Sophos a global leader in network and endpoint security, announced Sophos Intercept X for Server, next-generation server protection with predictive deep learning technology that provides constantly evolving security against cyber threats. Sophos’ deep learning neural networks are trained on hundreds of millions of samples to look for suspicious attributes of malicious code and prevent never-before-seen malware attacks. SophosLabs research indicates that 75 percent of malware found in an organization is unique to that organization, indicating the majority of malware is previously unknown.
A recent Sophos survey reveals that two-thirds of IT managers worldwide don’t understand what anti-exploit technology is, leaving their organizations vulnerable to data breaches. Once inside a network, cybercriminals can use persistent and lateral moves to target and takeover servers to access the high-value data stored there, such as personally-identifiable information (PII), banking, tax, payroll and other financial records, proprietary intellectual properties, shared applications – all of which can be sold on the Dark Web or used for other types of attacks and monetary gain. Servers can also suffer collateral damage from ransomware and run-of-the-mill cyberattacks. Attacks reaching servers can be more devastating to a business than attacks on endpoints, due to the critical data they hold.
Attackers also use breached servers as proxies to redirect traffic to malicious websites and are now installing cryptominers on server farms and cloud accounts, so they can generate crypto-currencies by stealing a company’s CPU, RAM, electricity, and other resources. The motives of cybercriminals based on how servers are utilized, what’s stored there and what can be leveraged for multiple crimes underscores the need for predictive, server-designed security with advanced anti-exploit technology that helps protect even unpatched systems.

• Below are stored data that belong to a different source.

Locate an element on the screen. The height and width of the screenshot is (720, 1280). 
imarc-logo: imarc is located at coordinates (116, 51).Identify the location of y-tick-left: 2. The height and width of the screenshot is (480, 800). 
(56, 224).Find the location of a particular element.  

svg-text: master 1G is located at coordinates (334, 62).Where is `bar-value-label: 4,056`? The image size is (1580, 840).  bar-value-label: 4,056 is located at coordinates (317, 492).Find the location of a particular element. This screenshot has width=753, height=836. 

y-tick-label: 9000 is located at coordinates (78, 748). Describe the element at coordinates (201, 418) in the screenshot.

The need for server protection exists in organizations of all sizes, with smaller businesses being potentially at more risk than larger, better resourced enterprises as Frank Dickson, research vice president, Security Products with IDC commented, “The small- and mid-sized markets (SMBs) face challenges for server protection as they need the same level of protection as their enterprise counterparts, yet protection must be in an extremely easy to use offering. Additionally, sadly, SMBs are too often tempted to use underpowered, inappropriate PC endpoint offerings to protect servers as a way to save cost, forcing SMB server security vendors to provide compelling, affordable offerings that are also appropriate for a smaller or understaffed IT department.”